With reference to FIG. 9B, the controller 110 receives the user input for processing the extraction area 910. According to the embodiment, the controller 110 displays an extracting menu 930 as illustrated in FIG. 9B if the extracting button 920 is input by the user in FIG. 9A. The user can determine a method of processing the extraction area 910 by inputting the user input for selecting any one of operations of the extracting menu 930 to the electronic apparatus 100.
The extracting menu 930 of FIG. 9B includes “Voice Only”, “Text File”, “Character”, and “Voice and Text Files”. “Voice Only” refers to an operation of extracting voice data corresponding to the extraction area 910 and storing the extracted voice data as a separate voice data. “Text File” refers to an operation of converting the text data corresponding to the extraction area 910 into a text file and storing the text file. “Character” refers to an operation of extracting the text data corresponding to the extraction area 910 and storing the extracted text data. “Voice and Text Files” refers to an operation of extracting both of the voice data and the text data corresponding to the extraction area 910 and storing the extracted voice and text data as a separate voice file. For example, if “Text Files” in the extracting menu 930 is selected by the user, the controller 110 converts the extraction area 910, that is, “K-Theater and Dynamic Korea will feature various plays” into a text file, and stores the text file in the memory 108.
As described above, the present invention provides a method of modifying text data corresponding to voice data, which can enhance the accuracy of the text data by correcting errors of the characters that are generated in the course of converting a voice into a text or after the conversion of the voice into the text, and an electronic apparatus for the same.
It should be understood that a method of modifying the text data corresponding to the voice data according to the embodiment of the present invention or a method of generating the text data corresponding to the voice data can be realized by hardware, software, or a combination of hardware and software. Any such software may be stored, for example, in a volatile or non-volatile storage device such as a ROM, a memory such as a RAM, a memory chip, a memory device, or a memory IC, or a recordable optical or magnetic medium such as a CD, a DVD, a magnetic disk, or a magnetic tape, regardless of its ability to be erased or its ability to be re-recorded. The method of modifying the text data corresponding to the voice data or the method of generating the text data corresponding to the voice data according to the embodiment of the present invention can be embodied by a computer or a portable terminal including a controller and a memory, and the memory is an example of a machine-readable storage medium which is appropriate for storing a program or programs including instructions for realizing the embodiments of the present invention. Accordingly, the present invention includes a program for a code implementing the apparatus and method described in the appended claims of this specification and a machine (a computer or the like)-readable storage medium for storing the program. Moreover, such a program as described above can be electronically transferred through an arbitrary medium such as a communication signal transferred through cable or wireless connection, and the present invention properly includes things equivalent to that.
Further, the electronic device may receive the program from a program providing device connected to the electronic device by wire or wirelessly and may store the received program. The program providing device may include a memory that stores a program including instructions for performing a method of modifying predetermined text data by the electronic apparatus or a method of generating the text data, and information required for the method of modifying the text data or the method of generating the text data, and the like, a communication unit that performs a wired or wireless communication with the electronic apparatus, and a controller that transmits a corresponding program to the electronic apparatus automatically or according to the request of the electronic apparatus.
In addition to the above, various embodiments or modifications of the present invention are possible, and therefore the scope of the present invention is not determined by the embodiments described above, but determined by the appended claims and equivalents thereof.

Claims

What is claimed is:

1. A method of modifying text data corresponding to voice data, comprising:

reproducing voice data included in a voice file;

displaying text data included in the voice file;

determining whether a user input for editing the text data is input; and

editing the text data in response to the user input, if the user input for editing the text data is input.

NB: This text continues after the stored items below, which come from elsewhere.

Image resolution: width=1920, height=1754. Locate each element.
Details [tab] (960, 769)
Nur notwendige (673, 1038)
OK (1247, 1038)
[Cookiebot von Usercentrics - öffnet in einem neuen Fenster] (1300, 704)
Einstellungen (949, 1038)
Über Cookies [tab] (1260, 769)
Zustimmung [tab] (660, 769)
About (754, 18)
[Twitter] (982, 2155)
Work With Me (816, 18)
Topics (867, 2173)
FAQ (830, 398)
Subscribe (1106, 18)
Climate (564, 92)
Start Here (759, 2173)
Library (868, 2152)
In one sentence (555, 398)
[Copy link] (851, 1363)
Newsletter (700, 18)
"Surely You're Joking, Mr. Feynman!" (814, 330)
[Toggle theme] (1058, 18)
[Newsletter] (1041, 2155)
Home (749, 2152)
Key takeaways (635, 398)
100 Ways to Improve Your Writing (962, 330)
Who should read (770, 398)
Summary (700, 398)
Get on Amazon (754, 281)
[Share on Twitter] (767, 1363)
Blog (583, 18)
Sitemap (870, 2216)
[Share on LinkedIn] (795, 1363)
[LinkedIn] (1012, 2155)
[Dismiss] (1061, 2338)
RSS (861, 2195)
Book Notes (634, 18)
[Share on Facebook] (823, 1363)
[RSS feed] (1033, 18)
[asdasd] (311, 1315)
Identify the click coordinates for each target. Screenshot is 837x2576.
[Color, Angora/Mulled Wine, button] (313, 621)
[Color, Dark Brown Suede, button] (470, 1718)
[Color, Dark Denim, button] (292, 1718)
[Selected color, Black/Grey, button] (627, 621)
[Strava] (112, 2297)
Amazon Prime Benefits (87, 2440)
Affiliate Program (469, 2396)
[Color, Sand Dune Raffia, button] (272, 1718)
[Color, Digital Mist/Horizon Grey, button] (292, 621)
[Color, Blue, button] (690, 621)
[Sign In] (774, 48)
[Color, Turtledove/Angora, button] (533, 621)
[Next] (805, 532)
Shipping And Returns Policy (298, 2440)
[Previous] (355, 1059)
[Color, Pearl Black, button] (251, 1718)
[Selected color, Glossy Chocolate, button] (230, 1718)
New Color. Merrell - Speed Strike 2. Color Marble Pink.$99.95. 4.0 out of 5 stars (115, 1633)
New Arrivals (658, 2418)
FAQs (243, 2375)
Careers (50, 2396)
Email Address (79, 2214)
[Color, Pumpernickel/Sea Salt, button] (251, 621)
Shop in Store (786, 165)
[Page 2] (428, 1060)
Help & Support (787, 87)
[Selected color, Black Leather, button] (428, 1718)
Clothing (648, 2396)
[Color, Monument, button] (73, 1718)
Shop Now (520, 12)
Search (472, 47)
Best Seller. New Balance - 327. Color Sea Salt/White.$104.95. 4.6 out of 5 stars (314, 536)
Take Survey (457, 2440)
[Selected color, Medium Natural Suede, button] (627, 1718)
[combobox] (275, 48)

2. The method according to claim 1, wherein displaying the text data comprises:

displaying text data corresponding to a part of the voice data that is being reproduced in such a manner that is differentiated from a part that is not being reproduced.

3. The method according to claim 1, wherein determining whether the user input for editing the text data is input comprises:

determining that the user input for editing the text data is input if a user input for determining an error area of the text data displayed on the screen has been input.

4. The method according to claim 3, wherein editing the text data in response to the user input comprises:

determining an error word included in the error area;

displaying the error word and substitution words having similarity values greater than or equal to a pre-stored reference value;

receiving a user input for selecting any one of the substitution words from a user; and

replacing the error word with the substitution word selected by the user.

5. The method according to claim 3, wherein editing the text data in response to the user input comprises:

determining an error word included in the error area;

requesting a candidate word group corresponding to the error word from a text recognizing server;

receiving the candidate word group from the text recognizing server if the candidate word group exists in the text recognizing server;

displaying the error word and substitution words included in the candidate word group;

replacing the error word with the substitution word selected by the user.

6. The method according to claim 3, wherein editing the text data in response to the user input comprises:

determining an error word included in the error area;

requesting and receiving a candidate word group corresponding to the error word from a text recognizing server;

selecting any one of substitution words having similarity values greater than or equal to a pre-stored reference value or substitution words included in the candidate word group corresponding to the error word; and

replacing the error word with the selected substitution word.

7. The method according to claim 6, wherein editing the text data in response to the user input further comprises:

displaying the substitution words having the similarity values greater than or equal to the reference value or the substitution words included in the candidate word group.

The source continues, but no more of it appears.